Work required » Copy, from the data below, each line that has the word "agent".

Items from a data source
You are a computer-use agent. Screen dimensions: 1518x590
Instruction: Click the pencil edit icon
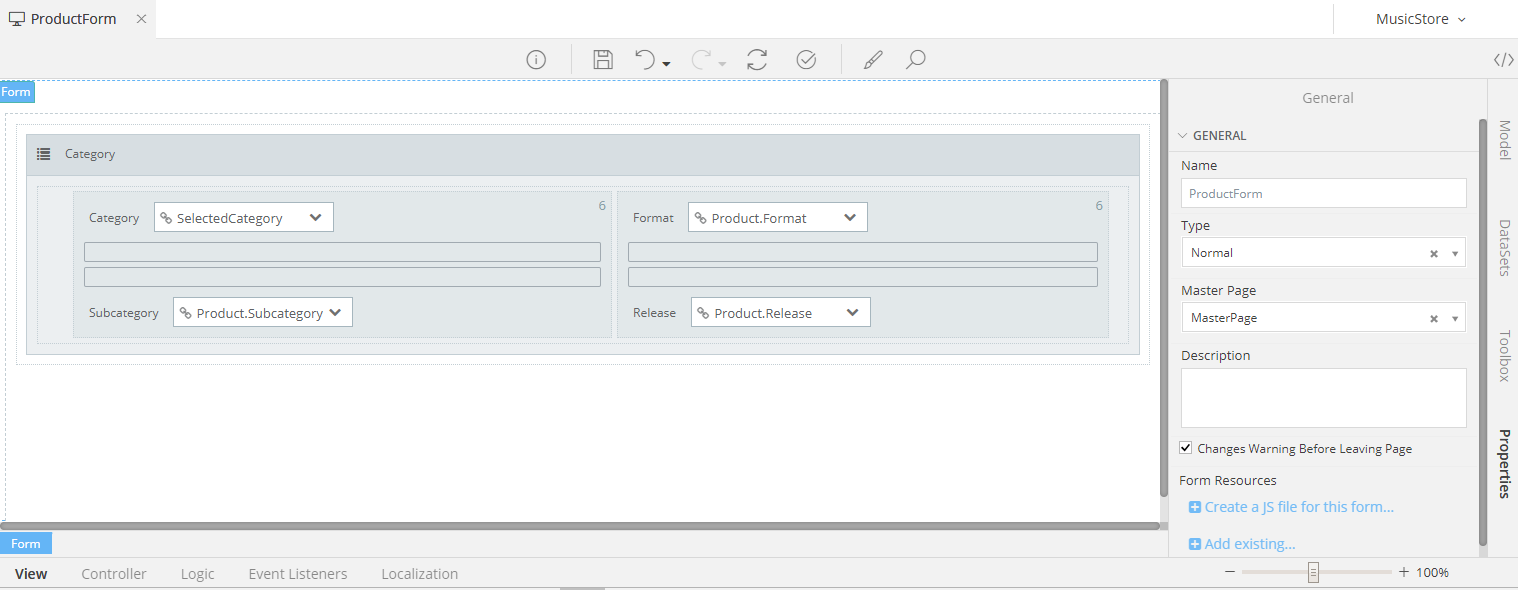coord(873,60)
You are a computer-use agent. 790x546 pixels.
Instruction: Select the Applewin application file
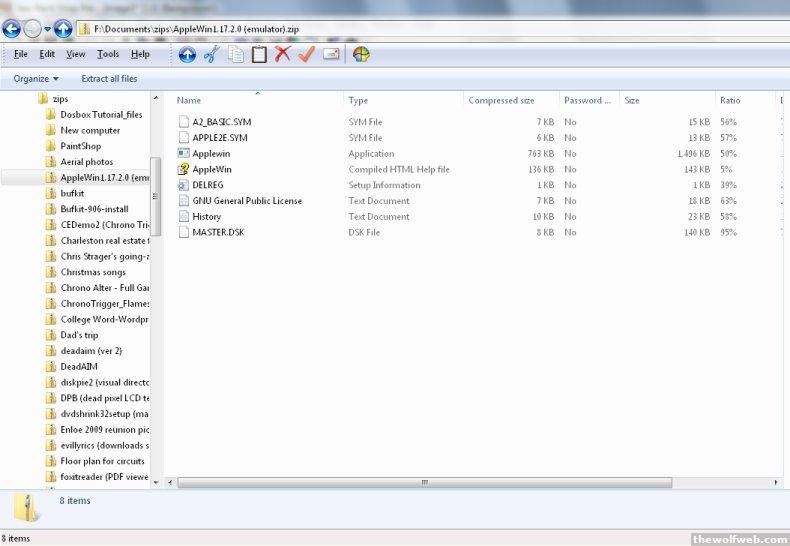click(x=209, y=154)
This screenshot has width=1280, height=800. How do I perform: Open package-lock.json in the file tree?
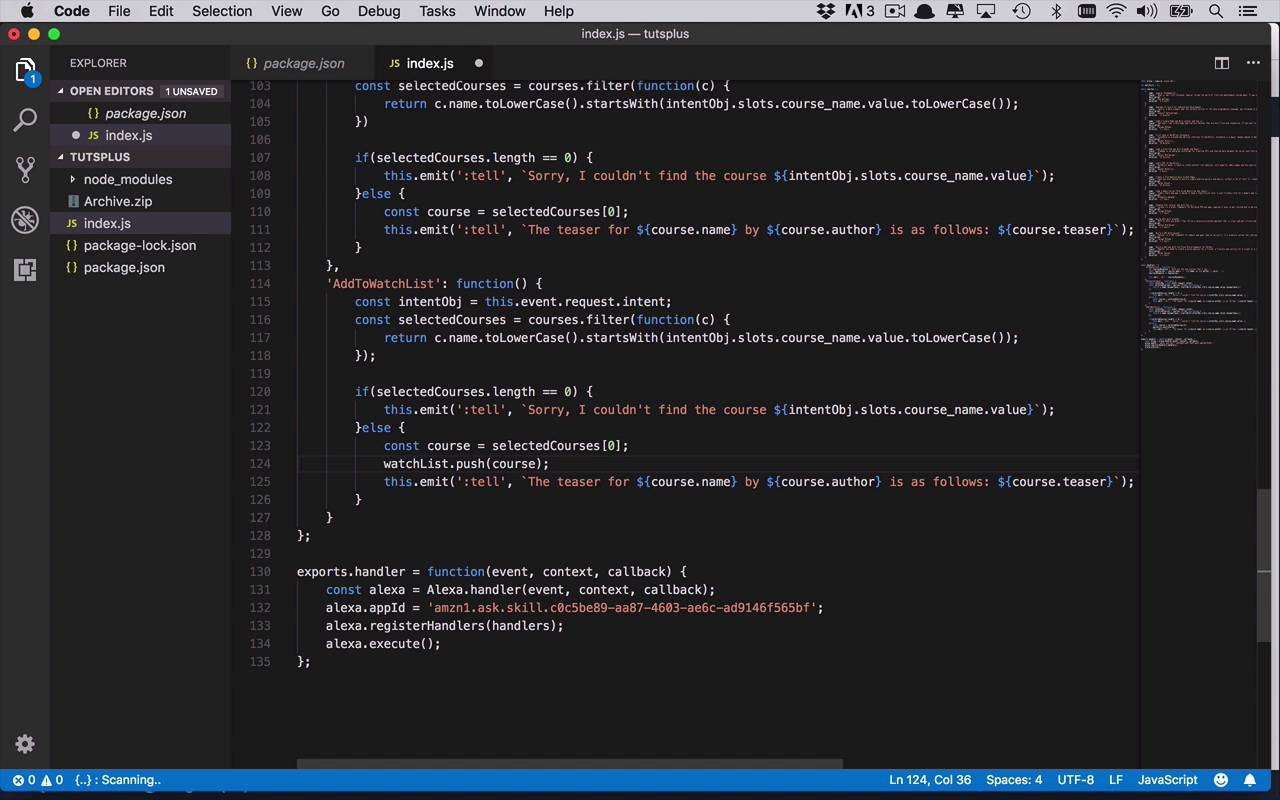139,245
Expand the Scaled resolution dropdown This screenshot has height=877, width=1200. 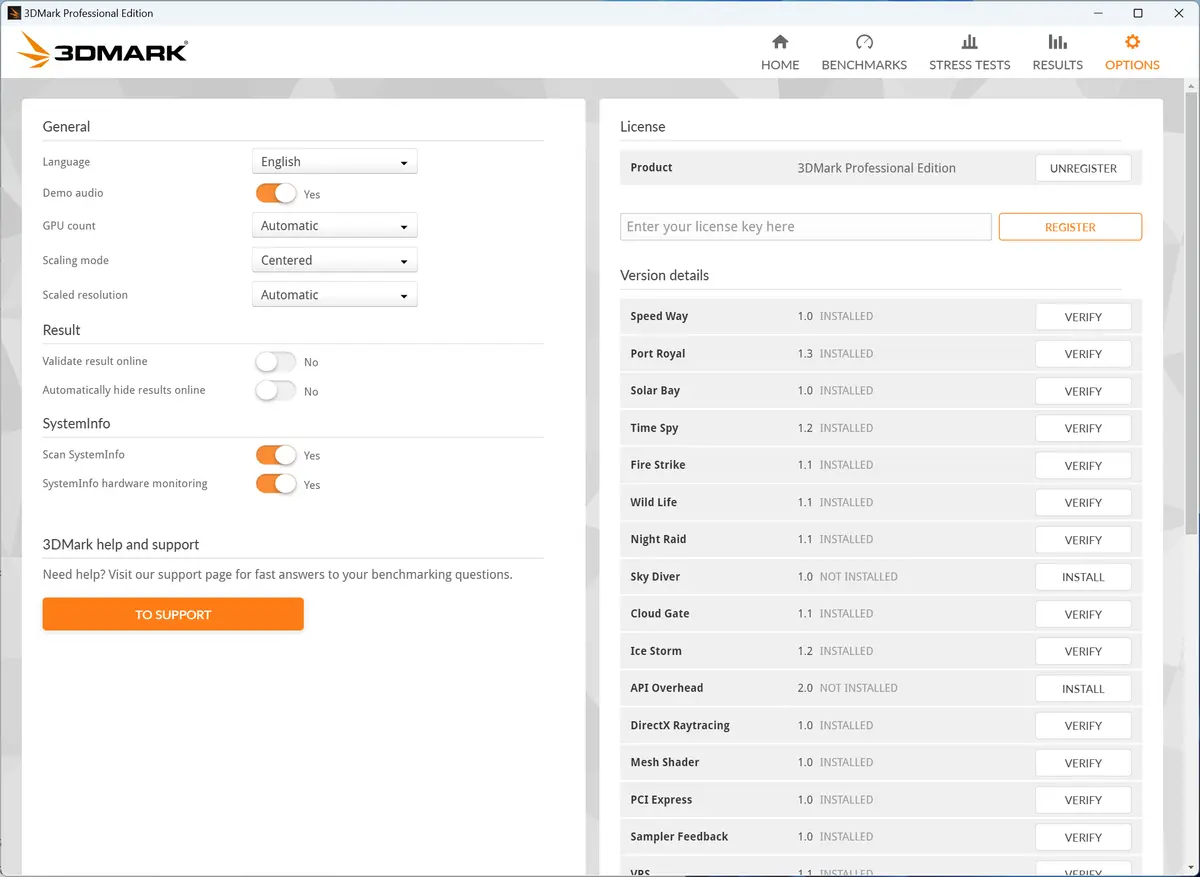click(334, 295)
--
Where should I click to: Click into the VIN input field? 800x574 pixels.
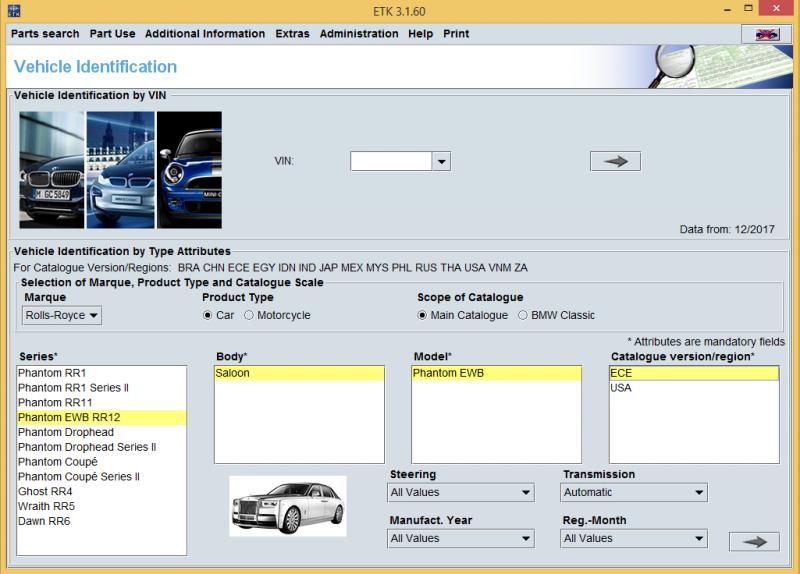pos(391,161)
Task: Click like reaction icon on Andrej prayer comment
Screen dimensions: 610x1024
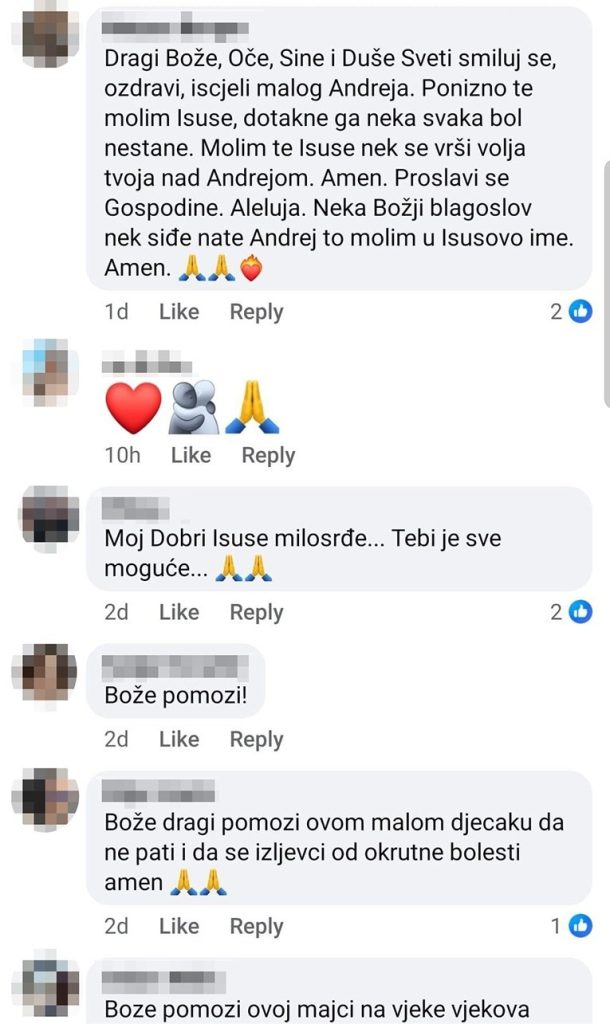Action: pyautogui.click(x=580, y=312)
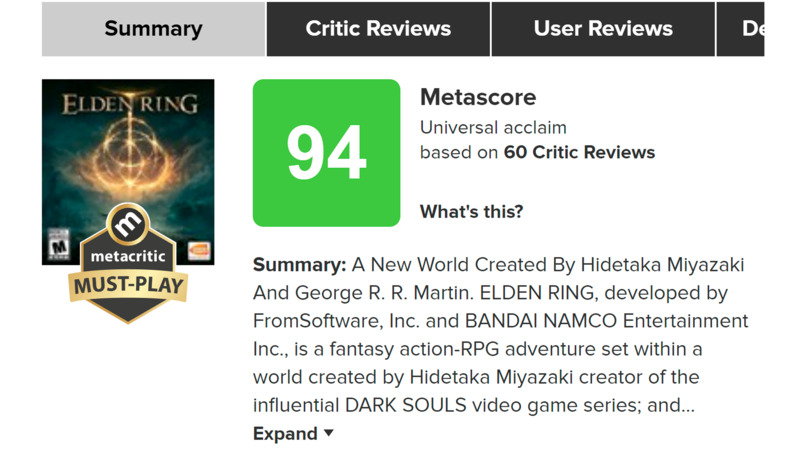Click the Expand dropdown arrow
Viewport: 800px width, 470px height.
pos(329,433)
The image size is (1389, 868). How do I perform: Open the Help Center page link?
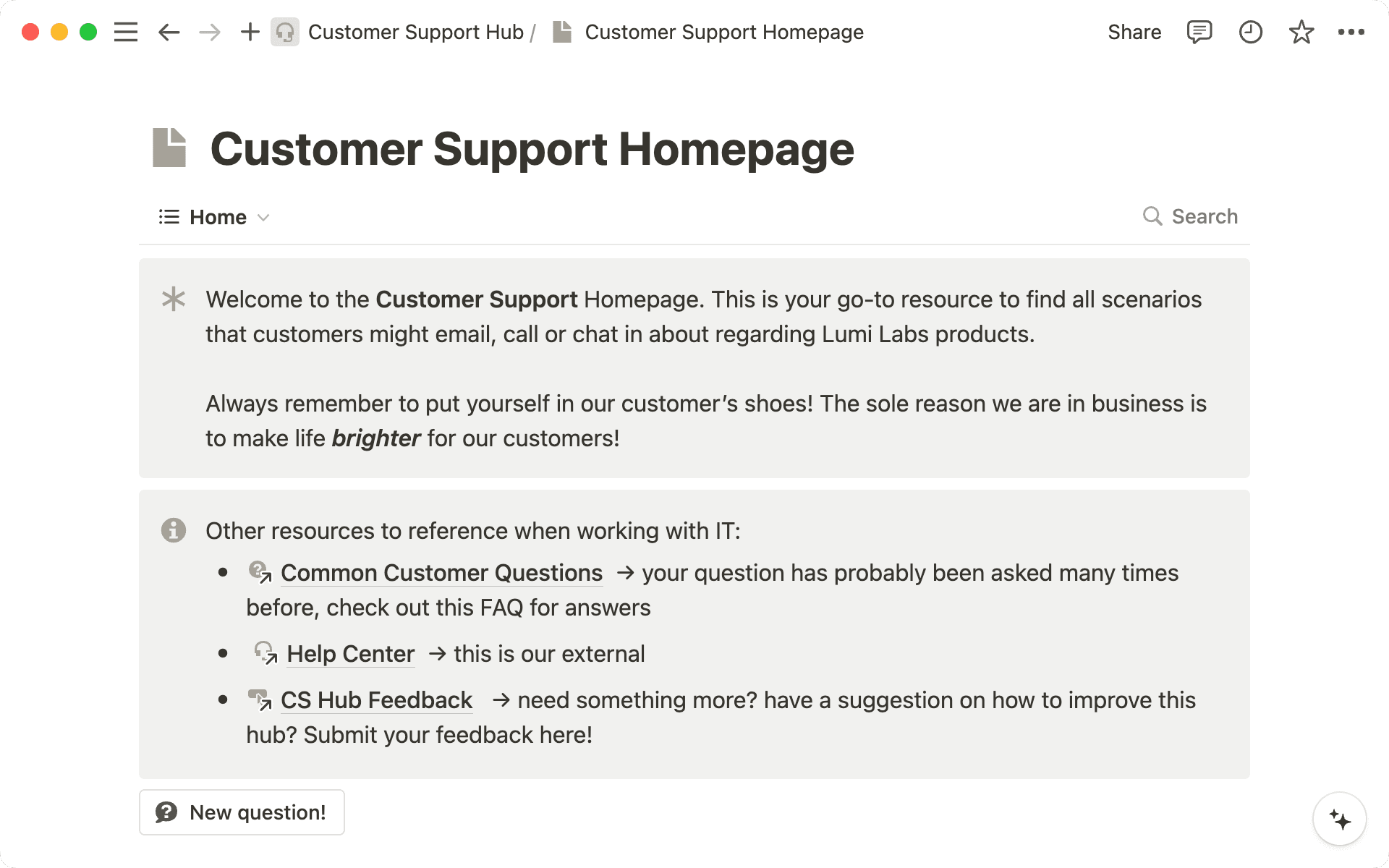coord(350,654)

Solution for this exercise »
You are a computer-use agent. Screen dimensions: 1518x590
You are a computer-use agent. 790x546 pixels.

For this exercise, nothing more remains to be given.